David Feingold

Ophidian Research Institute; Ophidian Films, Ltd.

(Ph.D. Anthropology; Columbia University) Dr. David A Feingold is the director of the Ophidian Research Institute.  For fifteen years, he served as International Coordinator for Trafficking and HIV/AIDS in the Office of the Regional Advisor for Culture, UNESCO, Bangkok. He developed the UNESCO HIV/AIDS and Trafficking Program with two mandates: intensive research and ethnic minority populations. The program developed the only research-based culturally and linguistically appropriate prevention materials, authored in minority languages.
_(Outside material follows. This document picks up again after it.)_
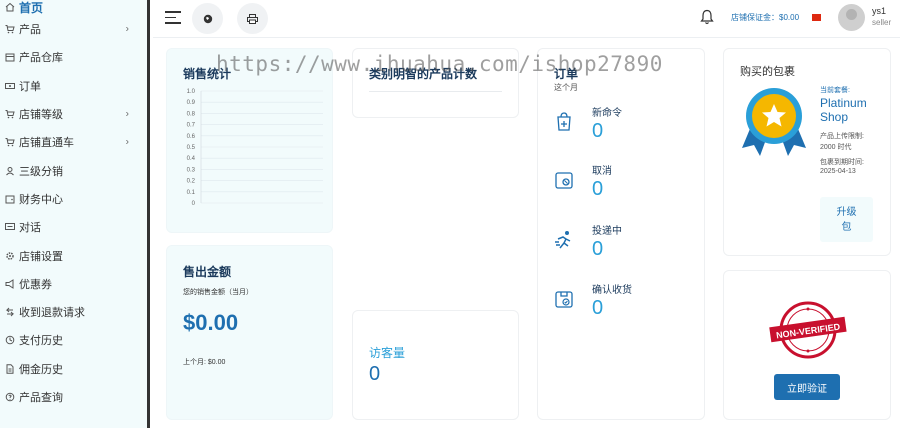  What do you see at coordinates (566, 88) in the screenshot?
I see `orders-period: 这个月` at bounding box center [566, 88]. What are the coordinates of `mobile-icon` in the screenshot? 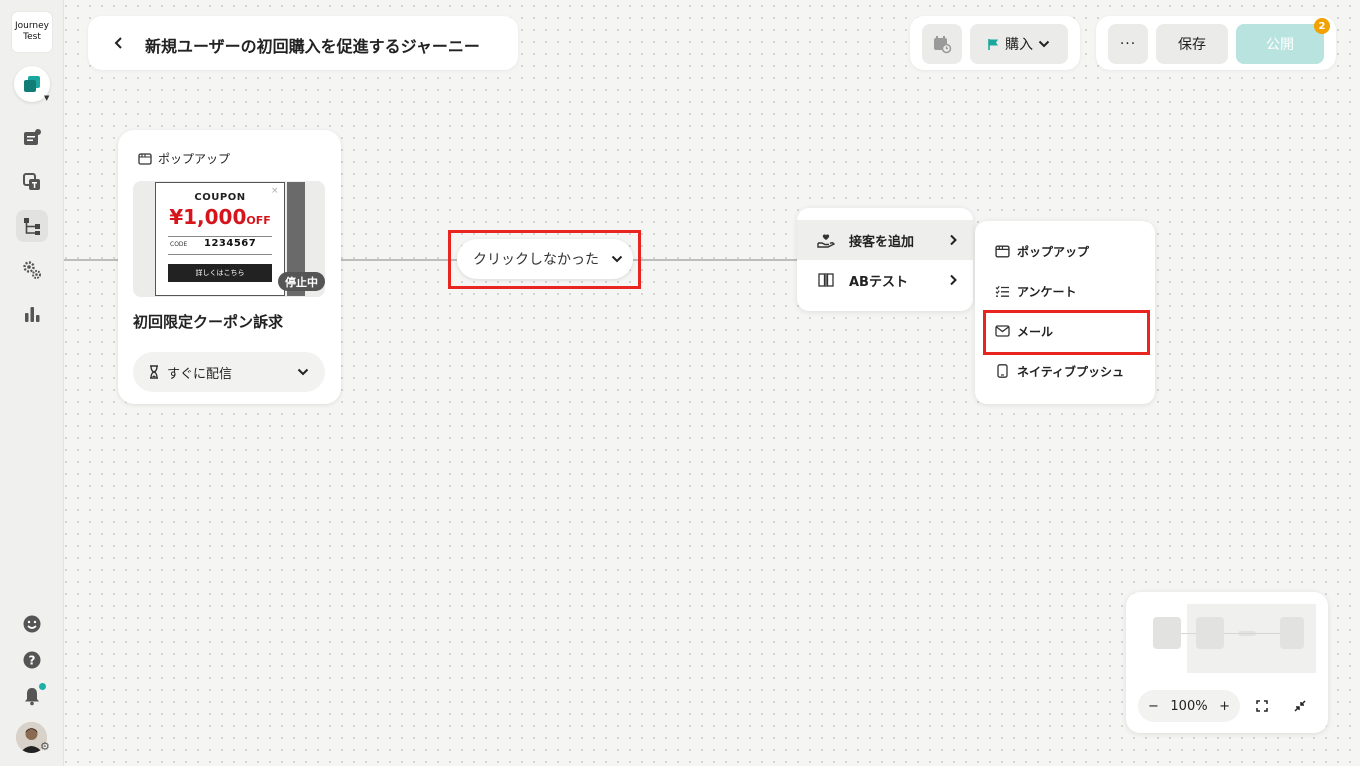 It's located at (1002, 371).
These focus on preventing HIV transmission and preventing trafficking and unsafe migration, as well as promoting stigma reduction regarding HIV positive people and victims of human trafficking.  The program also developed the UNESCO Trafficking Statistics Project that tracked and evaluated trafficking numbers.  He developed and directed the UNESCO Highland Citizenship Project. He organized and directed the two largest vulnerability surveys of highland people in Thailand, and the first GIS-linked epidemiological mapping of HIV and AIDS for Thailand, Cambodia, and Laos.  In addition, he coordinated the UNESCO project on cultural factors in the prevention and promotion of gender-based violence.

Educated at Dartmouth, Yale, and Columbia, he is a research anthropologist and award-winning documentary filmmaker.  He has conducted extensive field research in Southeast Asia over four decades, particularly among the Akha and Shan peoples, and in Cambodia.  He has represented UNESCO at numerous international fora on human trafficking, including as the representative to ICAT. He also chaired the Statelessness Working Group. He served on the management board of UNIAP. His films have been made for PBS, NBC, ABC, BBC, CH-4 (U.K.), FR-3(France), and the National Geographic. Most of his films are distributed by Documentary Educational Resources (www.der.org). He served as a Visiting Professor at the American University of Paris, is a Fellow of the Royal Anthropological  Institute, and a Fellow of the Centre d’Anthropologie de la Chine du Sud et de la Peninsule Indochinoise (CACSPI).